Stressed out? Wringing your hands? Great! You're on the path to success, enlightenment, and happiness. Author Ellis Weiner and illustrator Roz Chast, experts in the field of fretting, reveal how to maximize worry, harness its power, and achieve personal goals -- wealth, great sex, safer driving, and world travel. Through focused worrying, dedicated practitioners not only lose weight, they even control exactly where they will shed the pounds. And if they're pregnant, they can worry for two! Let us now abandon our quest for inner peace and embrace that gnawing tension!
Art was fun, the rest didn't work for me all that much (but humor is subjective, your mileage may be better, etc).
Pull quotes/notes "The following three excerpts are taken from the ancient Chinese text known as The Art of the Vexatious.
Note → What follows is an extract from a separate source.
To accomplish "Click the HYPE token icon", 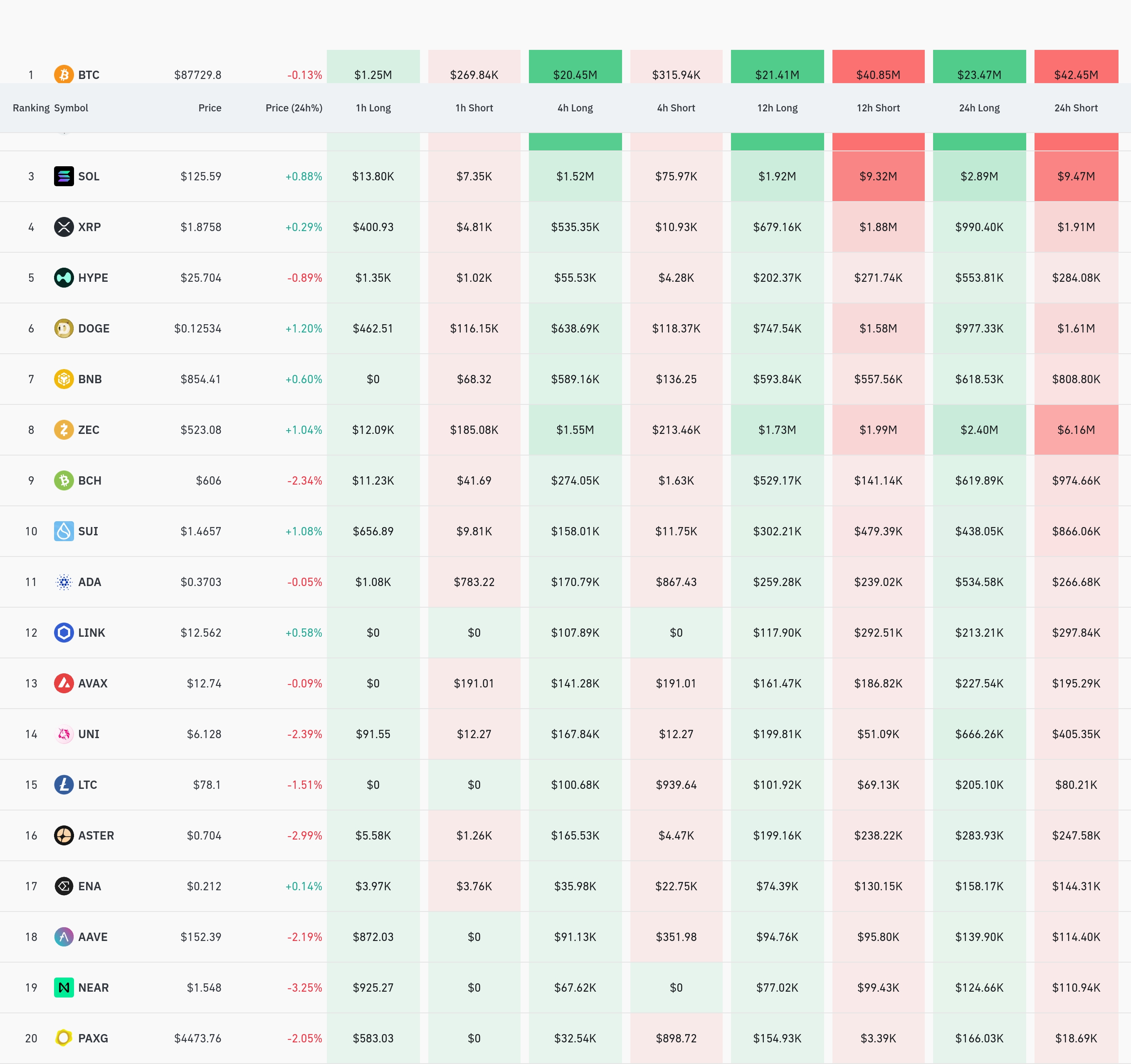I will (x=64, y=278).
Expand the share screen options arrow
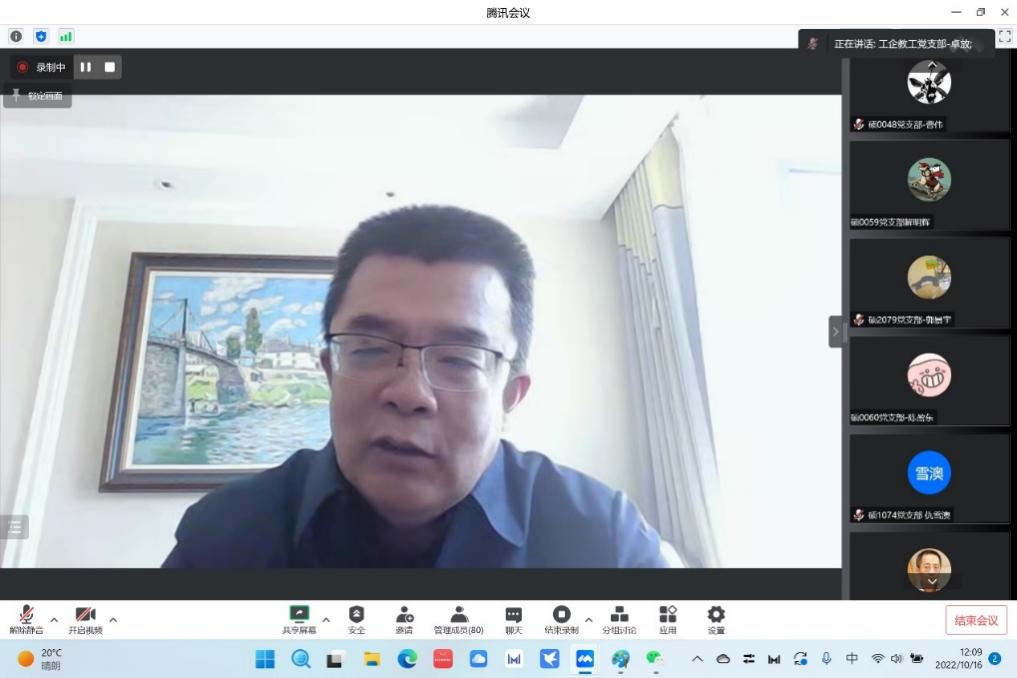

Thought to have been written and circulated around 460 B.C., it became the basis of the universally practiced martial art Tai Kwan D'uh-oh. The book takes the form of a series of poetic epigrams addressed to a warlord, whom the author refers to as 'Noble Worrier.'" (40) oh boy. Everyone knows that punching down is the funniest when it's racist! At least he didn't go with "Confucius say"
"ARTISTIC: Worry and obsess about something weird. The artist is assumed to be the hyper-individualist, the one who can afford to embody qualities the rest of us can't. Openly fret about some private, kooky concern. You say: 'How would life be if you could close your ears but not your eyes?'" (72) this one did genuinely make me think about the world would be different if this were true for every single person. Not just the close your wars part, but the inability to close your eyes part
A very silly, entertaining book about worrying about anything and everything. While this could have just been a few cartoons, it was still fun to page through, and it made me realize the futility of worrying about lots of things that take up space in my head. I thought it was written by Roz Chast, but it was only illustrated by her.
I picked this book up because I absolutely love the illustrator, Roz Chast. Her illustrations didn’t disappoint. There were definitely some funny, relatable things in the book but at the end, it felt like it probably could have been condensed into a pamphlet, of some sort, and said the same thing.